TASK:
Of all the lines below, output only those starting at the one with "Given: Click the Red Rig Drybag image" and ending at the one with "Viewport: 1024px width, 603px height.", both ends included, exactly as written.

GIVEN RECORDS:
# # #

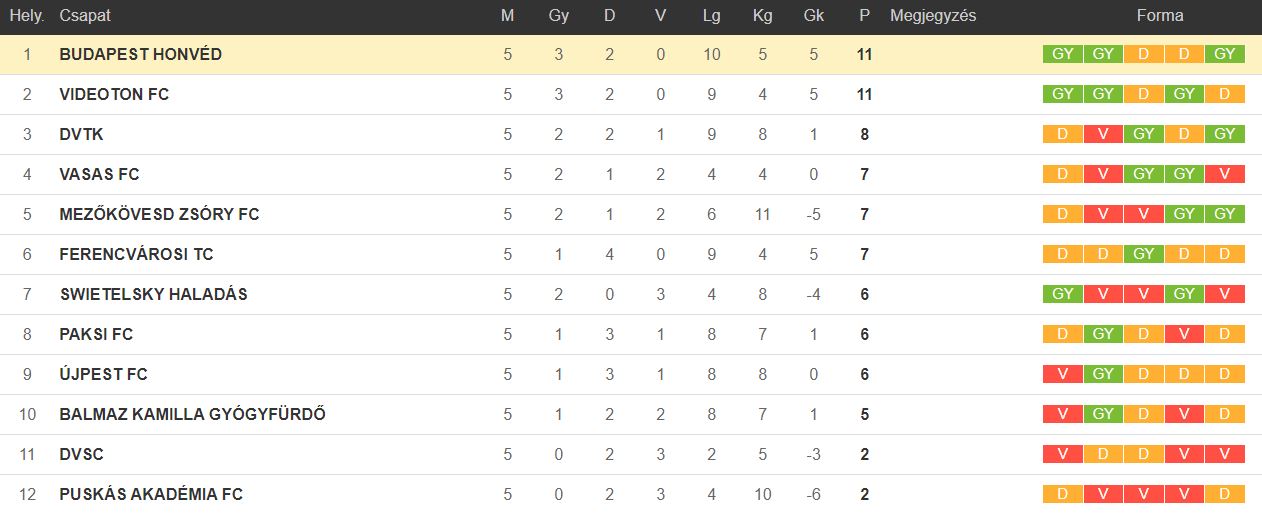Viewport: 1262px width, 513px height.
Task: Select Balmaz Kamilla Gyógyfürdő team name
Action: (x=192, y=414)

# # #

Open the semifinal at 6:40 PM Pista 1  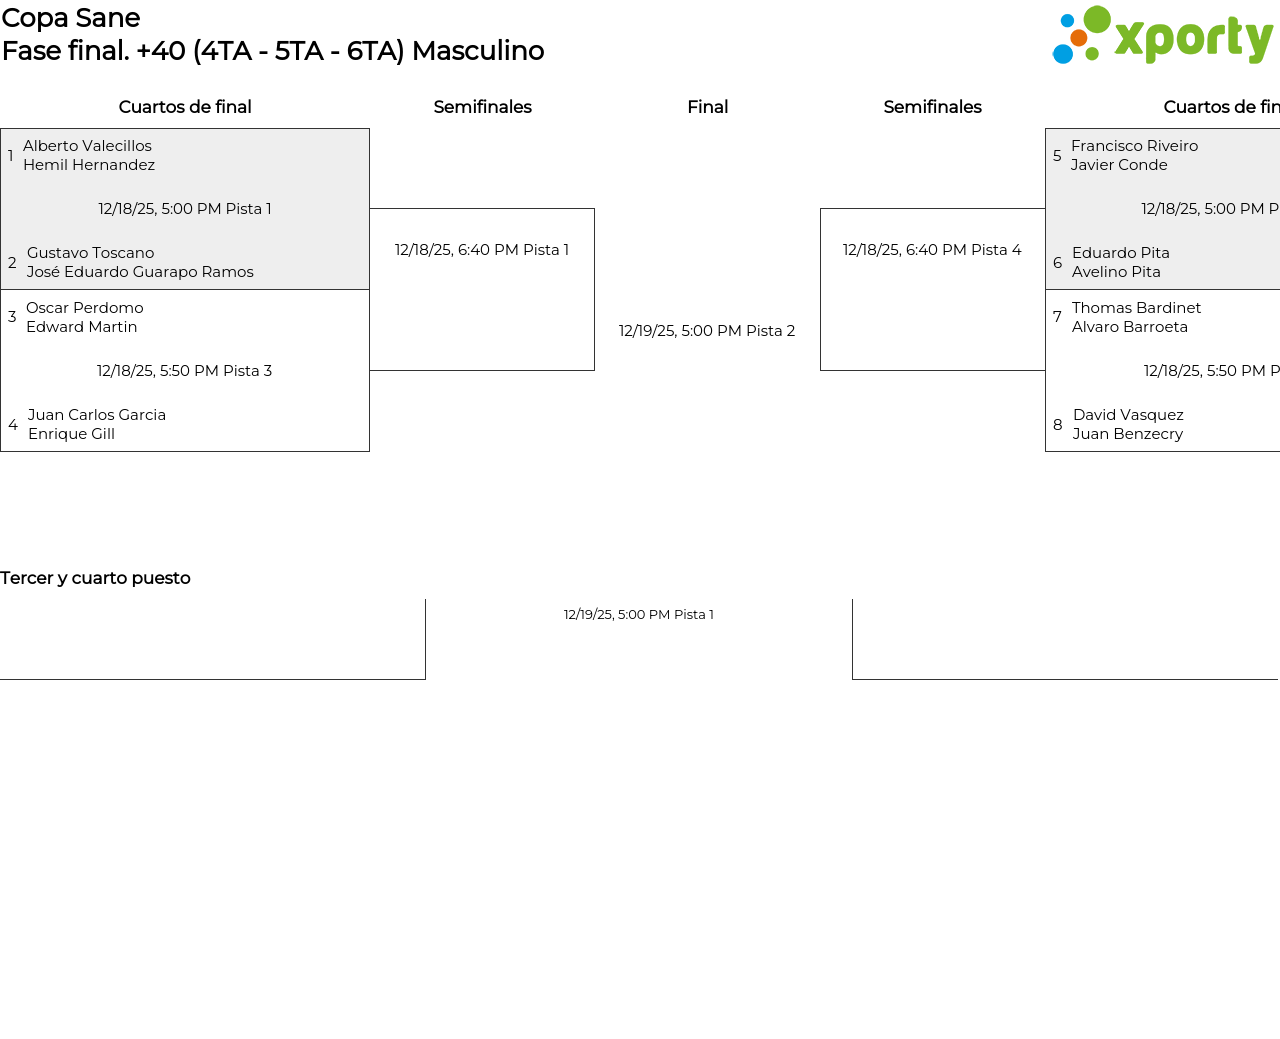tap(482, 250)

# # #

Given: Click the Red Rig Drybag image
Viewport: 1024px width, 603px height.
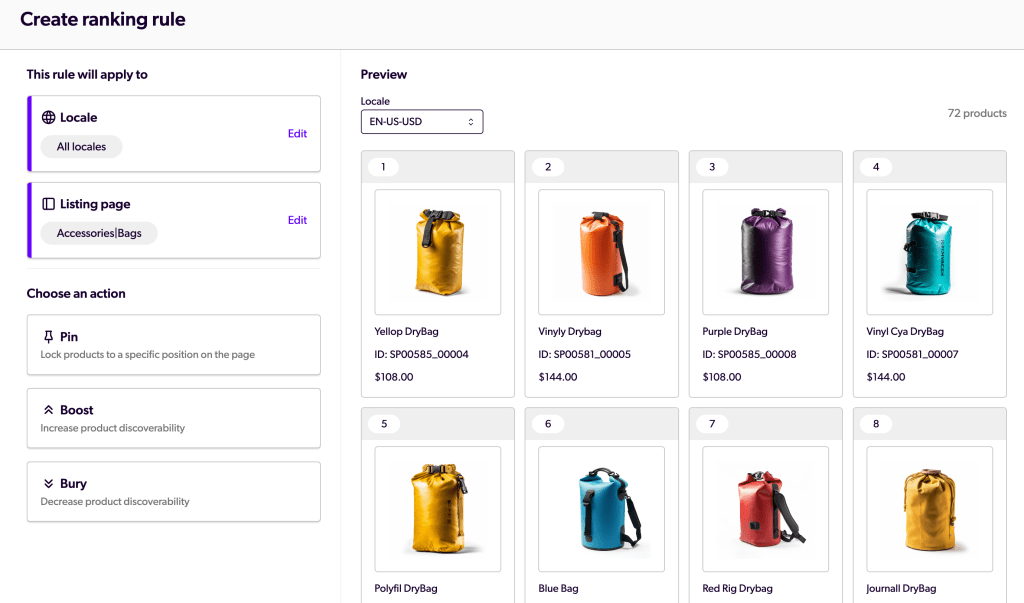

# # #

ANSWER FOR THE TASK:
Given: Click the Red Rig Drybag image
Viewport: 1024px width, 603px height.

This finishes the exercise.